Patricia obviously wants other genealogists to see this, so I checked with her and she said it was okay to display the picture:
I expect that we are not related. As I am effectively 100% Ashkenazi Jewish, I don’t expect any commonality with Patricia at all, at least as far as Identical by Descent (IBD) segments go.
Therefore, Patricia would be an excellent test to see how many false segments two non-related people may have. By false, I mean matches by chance that are not IBD.
So I went to GEDmatch, and I did a one-to-one autosomal comparison of my kit with Patricia’s kit. Using the default matching values of a minimum of 500 SNPs and minimum segment cM of 7.0, sure enough, we had no segments matching.
But what if I lower the settings to as low as GEDmatch allows? You can specify down to 25 SNPs and 1 cM, and that also requires that you specify 25 as the minimum mismatch-bunching limit (whatever that is).
Doing so results in segment matches. And not just a few segment matches, but LOTS of segment matches. What I got was 788 matching segments! Below are the first 10 and the last 10 matches. I left out the 768 matches between them to spare you the monotony.
The largest segment match was only 5.9 cM. That may be a surprise because most people say you can expect randomly matching segments up to 15 cM.
But what is alarming is that the total cM of those 788 matching segment is 1,269.1 cM. Just blindly using that number, one might conclude that we are first cousins. That would only be true if these matches are mostly IBD, which they are not. So never assume a relationship based solely on number of matches or total matching cM since the total can include random matches.
Segments with more cM are less likely to randomly match just as segments with more SNPs are less likely to randomly match. If we plot those 788 matches by SNP across cM, we get this interesting graph:
You can see 2 matches between 5 and 6 cM and 6 matches between 4 and 5 cM. Those 8 matches total 37.0 cM. Most testing companies have a threshold of a minimum total cM and/or largest cM before they’d consider two people to match each other. They’ve run comparisons like this on thousands of related and unrelated people to determine what their matching thresholds should be. FamilyTreeDNA will consider two people a match if there is one segment 9 cM or more, or if one segment is 7.69 cM and there are 20 shared cM. So Patricia and I should not be said to be a DNA match at FamilyTreeDNA.

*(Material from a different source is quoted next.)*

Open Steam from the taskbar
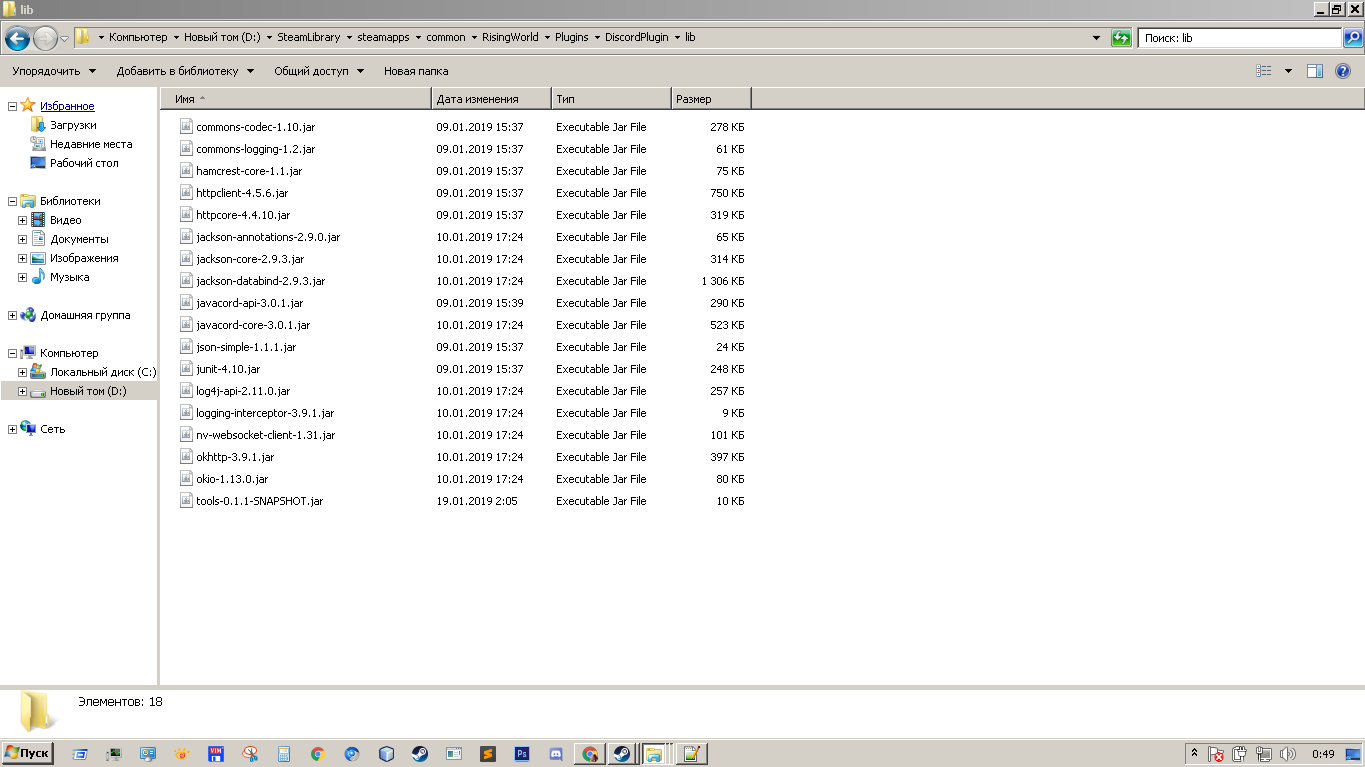Viewport: 1365px width, 767px height. 420,754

Since both of our kits at GEDmatch start with “T” which indicates we tested at FamilyTreeDNA, I can go there and see that in fact, Patricia does not show up in my match list of 11,386 people.

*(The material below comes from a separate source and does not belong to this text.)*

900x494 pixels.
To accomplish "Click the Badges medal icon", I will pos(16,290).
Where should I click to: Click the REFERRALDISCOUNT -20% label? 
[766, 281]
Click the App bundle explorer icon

The point here is that unrelated people do match and match a lot simply because small segments can match randomly. So remember this rule:
A lot of small matches does not mean two people are related.
In Double Match Triangulator, I recommend people retain the small matches down to 1 cM. Many people question me on this and ask that I add a threshold in DMT to hide all those small matches. But here we are dealing with something a bit different. We are dealing with double matches between two or more people who are known to be related. This changes the game somewhat. This greatly increases the likelihood that small matches triangulate and are IBD. Many still will be random, but you should not throw them away because you’ll be throwing away the baby with the bathwater. My article about Non-Matches by cM showed that more than 20% of small matches (of people considered to be related by FamilyTreeDNA) will also match a parent and are therefore have a better possibly of being IBD and should not simply be thrown away. Their starting and ending boundary locations could be useful to help identify ancestral segments and there’s nothing stopping the segment from having been a large IBD segment that just happened to get truncated on its way down to your cousin. In other words:
When two people are related, a small match does not mean it’s not IBD.
This was an interesting exercise, and is a warning that you should not include small segments unless you’ve determined in advance that two people are related and you’ve used some technique (phasing, parental filtering, triangulation or double matching) to eliminate many of the false segments.